When the Ghost Screams(12)
Alma had helped to establish the Maryland chapter of the Kappa Delta Sorority on campus. It’s only natural that she has an attachment to the place, say some girls who have resided there. She is a friendly spirit, and most residents enjoy the novelty of living in a haunted house.
When an item is mysteriously misplaced, Alma is playfully scolded. The creaking floors, the sudden chills, and the darting shadows are all attributed to her.
And maybe it was Alma who invited some old friends over for a party one summer day when the sorority house was closed. Witnesses swore they saw girls in white dresses dancing on the porch when the house was deserted.
If the theory that spirits can take the form of themselves at any age is true, than Alma may have been among the frolicking girls. She could have materialized as she was in an innocent time, when she, too, was a student with stars in her eyes. While her fate was nothing to celebrate, there was nothing to stop her from celebrating the past.
Big Moose Murder
Ever since she was a little girl, Lynda Lee Macken was fascinated by the subject of ghosts. “But I never ever wanted to see one,” said the Forked River, New Jersey, author who admitted that the idea terrified her.
By the time she had reached thirty without a single sighting, she figured that she would never see a ghost. And she certainly was not looking for one on the dark night she unwittingly visited a murder site and a ghost found her.
The leading cause of death for pregnant women is not a medical ailment. It is not childbirth, and it is not an accident. It is murder, usually committed by the victim’s boyfriend or husband.
When Grace Brown found herself unwed and with child, it was a disgraceful situation. In today’s American culture, folks barely blink an eye when an unwed woman gives birth. But Grace became pregnant in 1906, when women didn’t vote, didn’t wear slacks, and certainly did not have babies before marriage without causing a stir.
Men in that era may have felt even more trapped by an unwanted pregnancy than they do today. Chances are, quite a few of them got away with murder. Chester Gillette was not one of them.
Chester Gillette met Grace Brown at his uncle’s skirt factory in Cortland, New York. It was 1905, and he found himself attracted to the pretty farm girl. The coworkers dated on the sly, and before long she had unwelcome news for him. She was carrying his baby.
Did he promise to marry her?
The letters she sent him, pleading with him to be true to his word, indicated that he had. We can only imagine the hope she felt when it looked as if they were going to be wed, and together boarded a train headed for the Adirondacks, the pristine mountainous region in northern New York. As the rolling green hills flashed past the windows, did Grace and Chester talk about the future, perhaps discussing names for the baby?
The soft rumble of the train in motion must have had a relaxing effect, and Grace likely daydreamed about her future throughout the trip.
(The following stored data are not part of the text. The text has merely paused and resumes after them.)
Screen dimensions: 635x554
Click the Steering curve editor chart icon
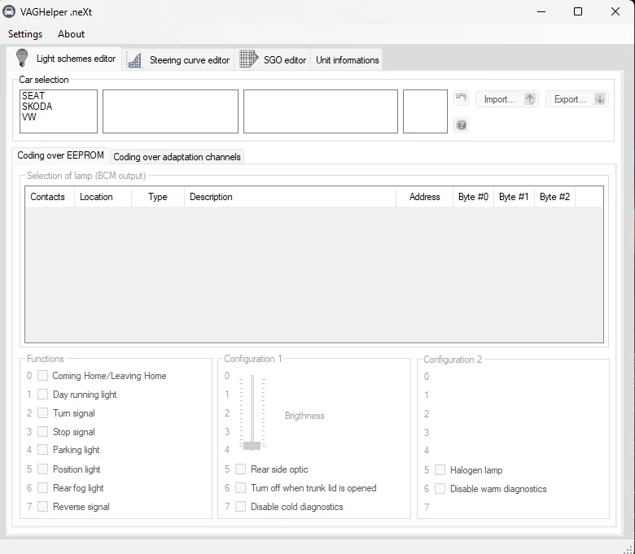135,60
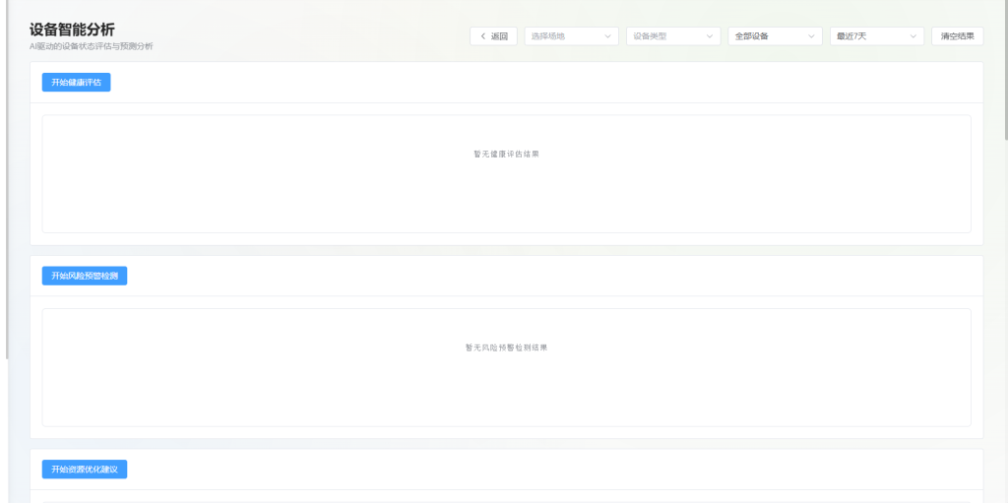This screenshot has height=503, width=1008.
Task: Click the empty health assessment results panel
Action: pyautogui.click(x=506, y=197)
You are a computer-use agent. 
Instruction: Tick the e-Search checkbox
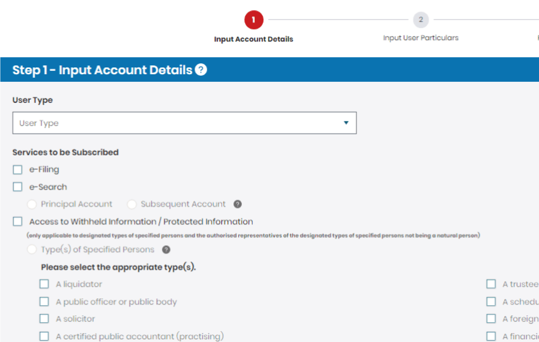[18, 187]
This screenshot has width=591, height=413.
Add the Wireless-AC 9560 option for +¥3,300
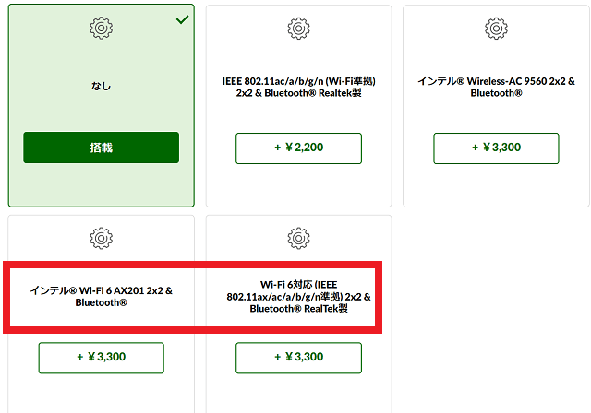496,148
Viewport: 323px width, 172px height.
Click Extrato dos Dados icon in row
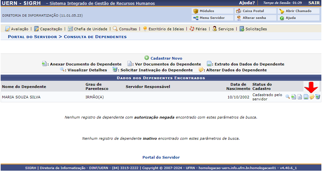306,97
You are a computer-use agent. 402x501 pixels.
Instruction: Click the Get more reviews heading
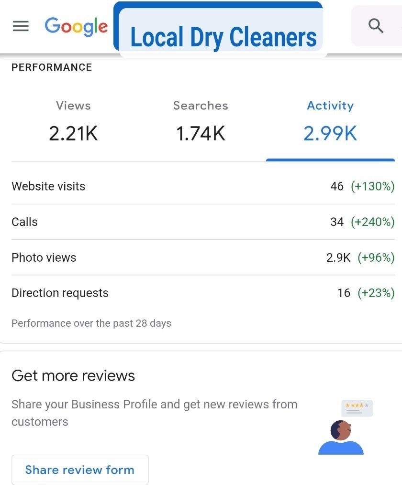(x=73, y=376)
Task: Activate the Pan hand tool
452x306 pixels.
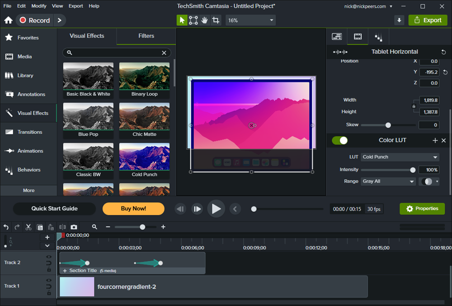Action: tap(205, 20)
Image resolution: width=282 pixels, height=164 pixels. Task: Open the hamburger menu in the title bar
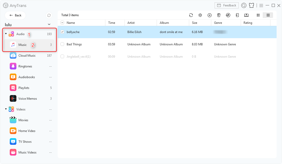(x=261, y=5)
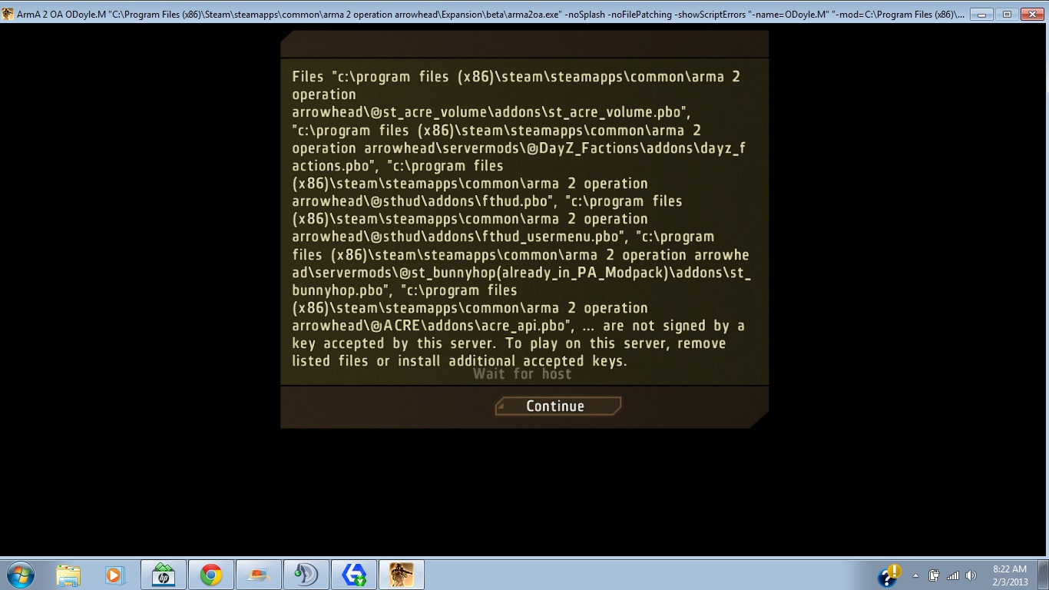Viewport: 1049px width, 590px height.
Task: Click the clock showing 8:22 AM
Action: [x=1010, y=568]
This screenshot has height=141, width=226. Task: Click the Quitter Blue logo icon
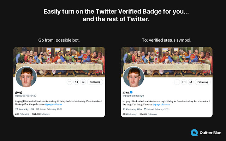(194, 133)
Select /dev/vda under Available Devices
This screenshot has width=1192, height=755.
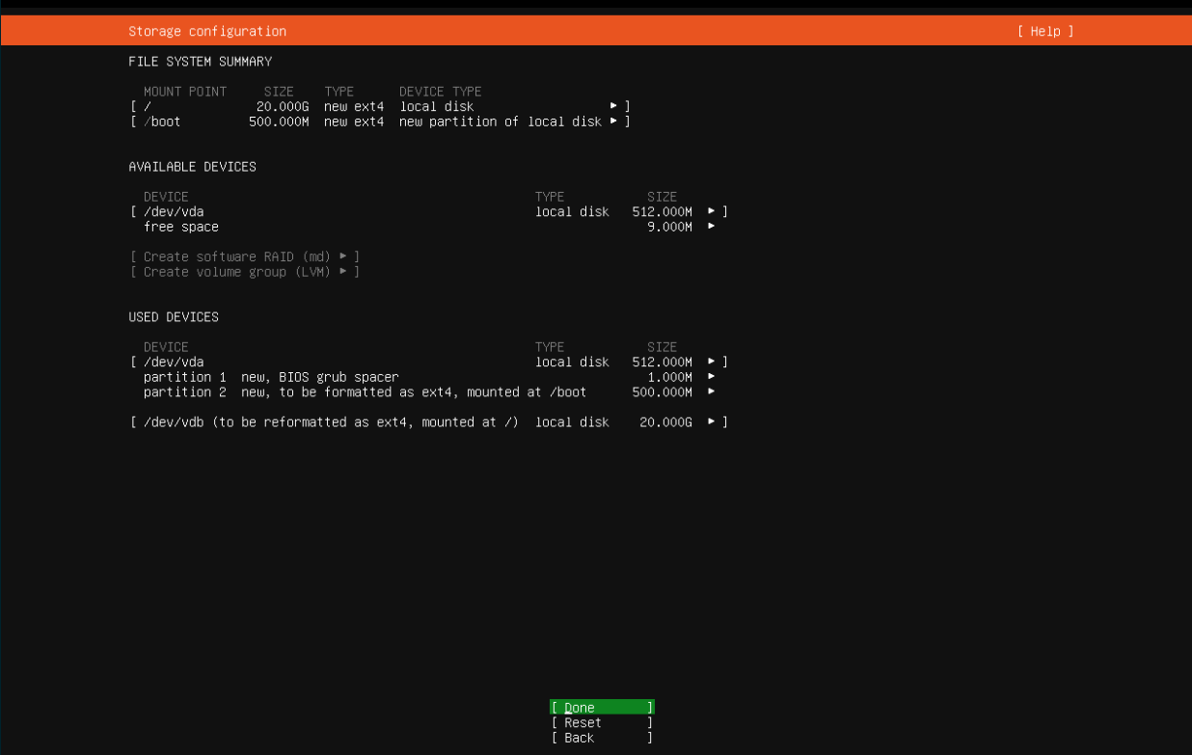pyautogui.click(x=174, y=211)
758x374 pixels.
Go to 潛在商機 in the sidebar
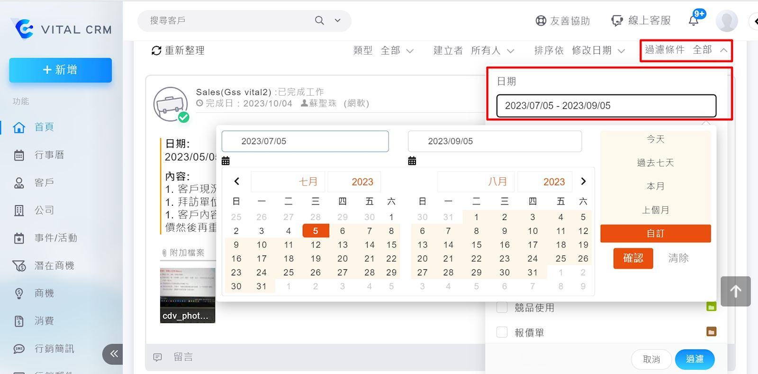click(x=54, y=266)
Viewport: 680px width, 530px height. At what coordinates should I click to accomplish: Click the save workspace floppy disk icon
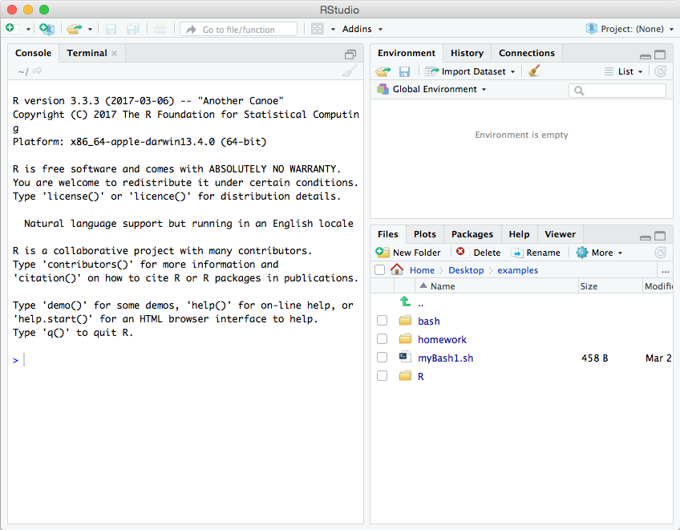click(x=405, y=71)
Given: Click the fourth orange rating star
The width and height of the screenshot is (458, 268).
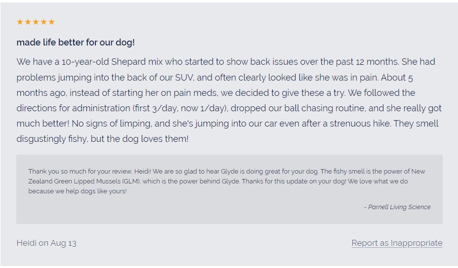Looking at the screenshot, I should (43, 22).
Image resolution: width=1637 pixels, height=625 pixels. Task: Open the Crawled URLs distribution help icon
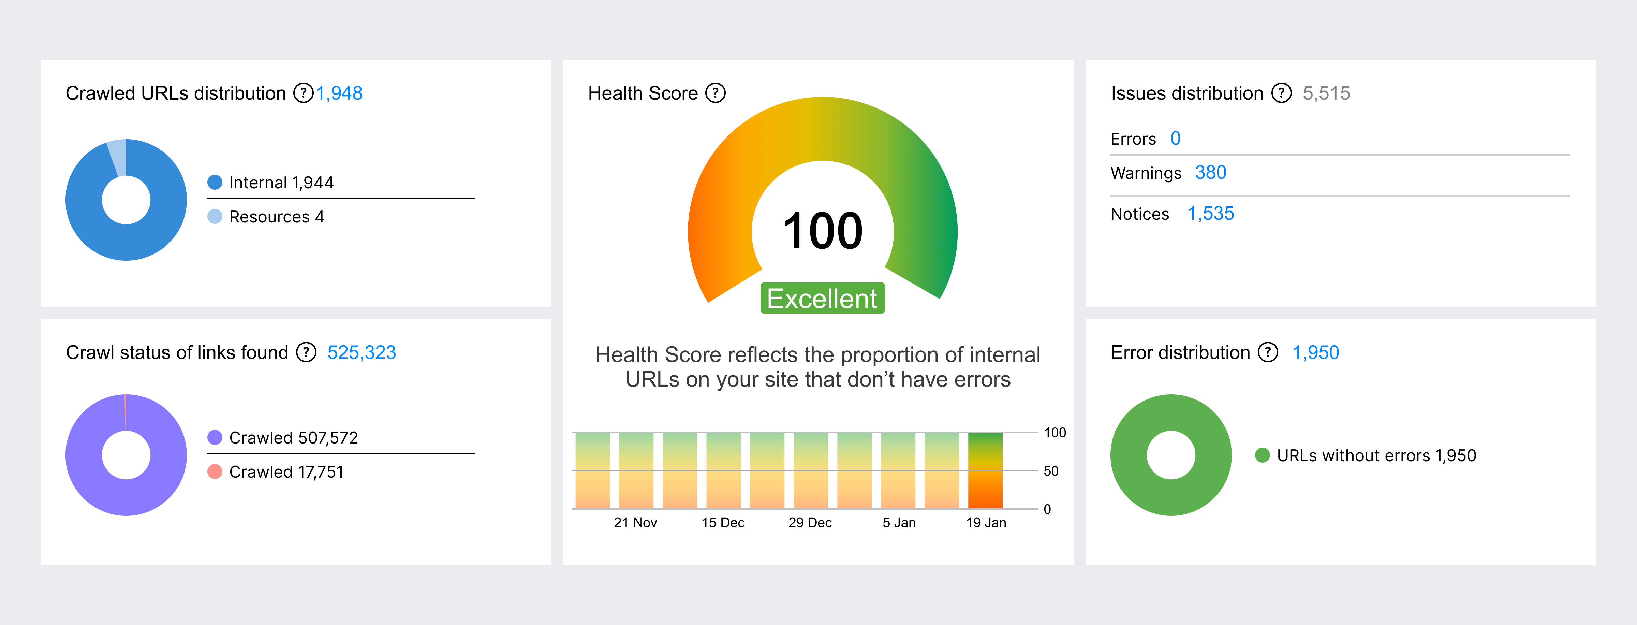click(303, 93)
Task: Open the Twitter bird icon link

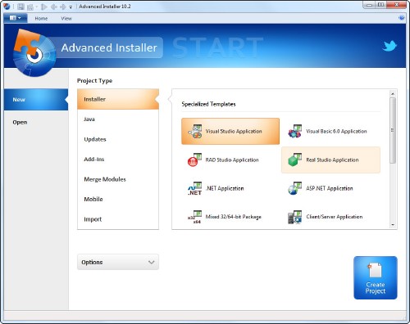Action: click(x=390, y=46)
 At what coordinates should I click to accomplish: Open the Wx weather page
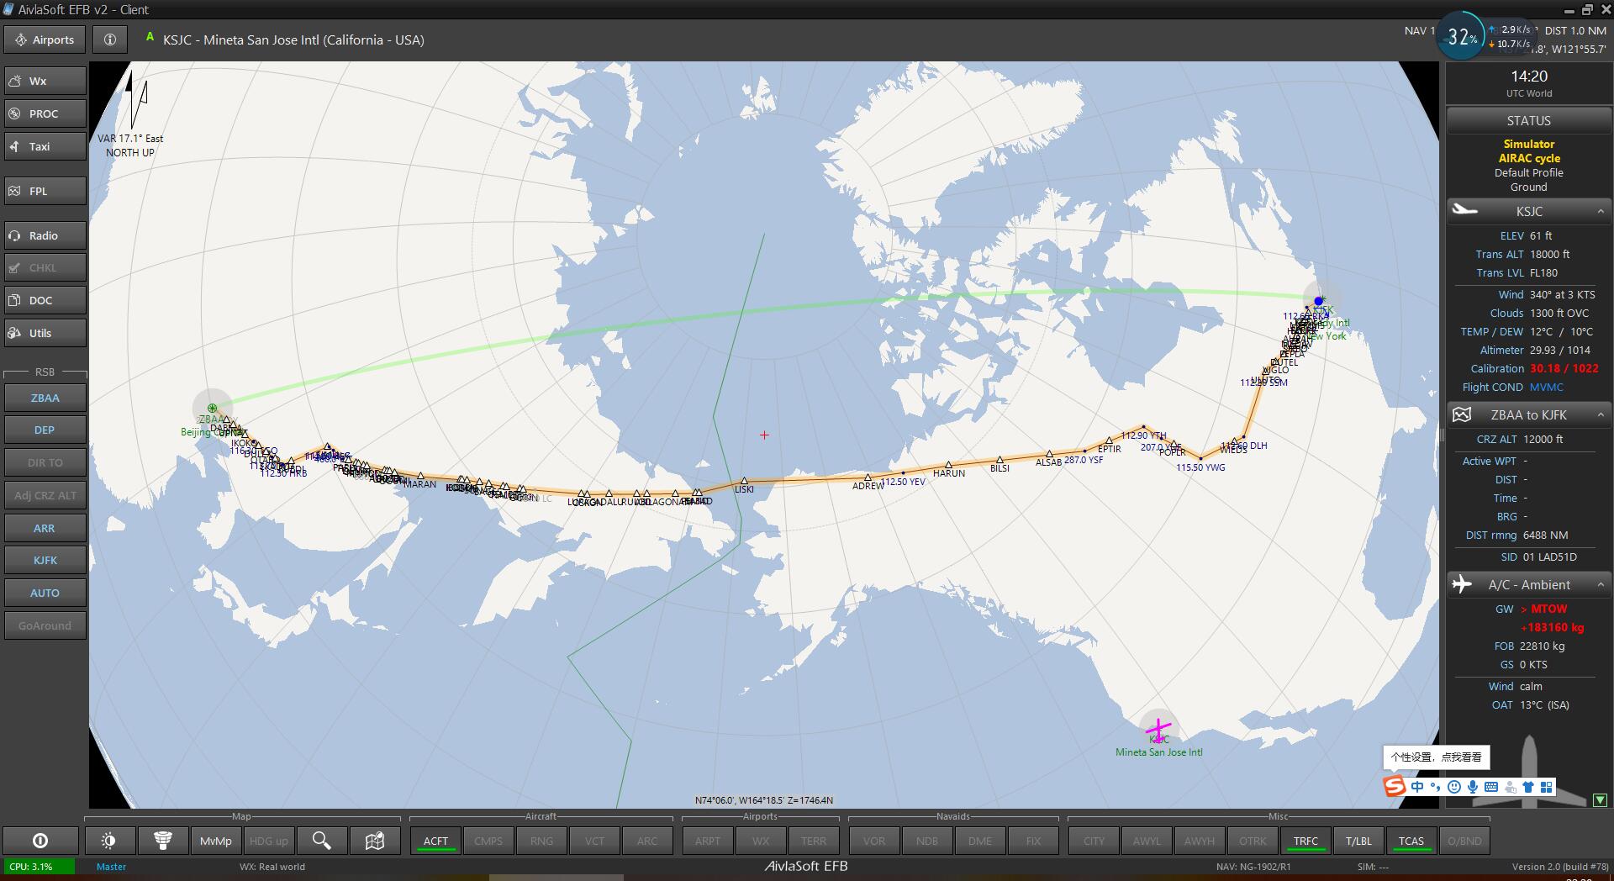tap(45, 81)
By winter, she would have a sweet baby in her arms, and the handsome husband by her side would adore their child.
Grace was not privy to the thoughts in Chester’s head. While she contemplated her new life, he was planning her death.
They stayed at the Glenmore Hotel on Big Moose Lake, and Chester suggested they rent a rowboat. Grace could not swim, but she had her fiancé to protect her. The romantic scenario sounds like something in a Monet painting. The lazy summer afternoon. The deep lake, reflecting shades of green. Chester, his muscles flexing with each pull of the oars, and Grace, her delicate fingers trailing in the water.
No one knows the exact moment when the tranquil scene changed, but by evening, the lifeless body of Grace was resting on the bottom of the lake, her long hair waving with each ripple. Soon after the body was discovered, Chester was fingered as a suspect.
The joyful winter that Grace had imagined would never arrive. Instead, November saw the beginning of the murder trial for the man she had loved. It was a feeding frenzy for reporters, who flocked to the courtroom for the scandalous details the public waited to hear. Chester swore that he had not killed Grace. It was suicide, he insisted. The troubled woman had leapt from the boat and intentionally drowned herself.
But the smoking gun in this case was a bloody tennis racket, found hidden in the shrubs beside the lake. Prosecutors maintained that Chester had struck his unsuspecting victim on the head before dumping her in the water. A jury found Chester Gillette guilty of first-degree murder and sentenced him to death. He was strapped to the death chair and electrocuted on March 30, 1908.
The murder inspired books and movies, including the book and film An American Tragedy and the movie A Place in the Sun.
If Lynda Lee Macken had ever seen the old movies, she did not connect them with the wilderness retreat to which she and her best friend, Bridgett, had traveled. They had chosen Big Moose Lake, because it was the area where a favorite author had built a cabin.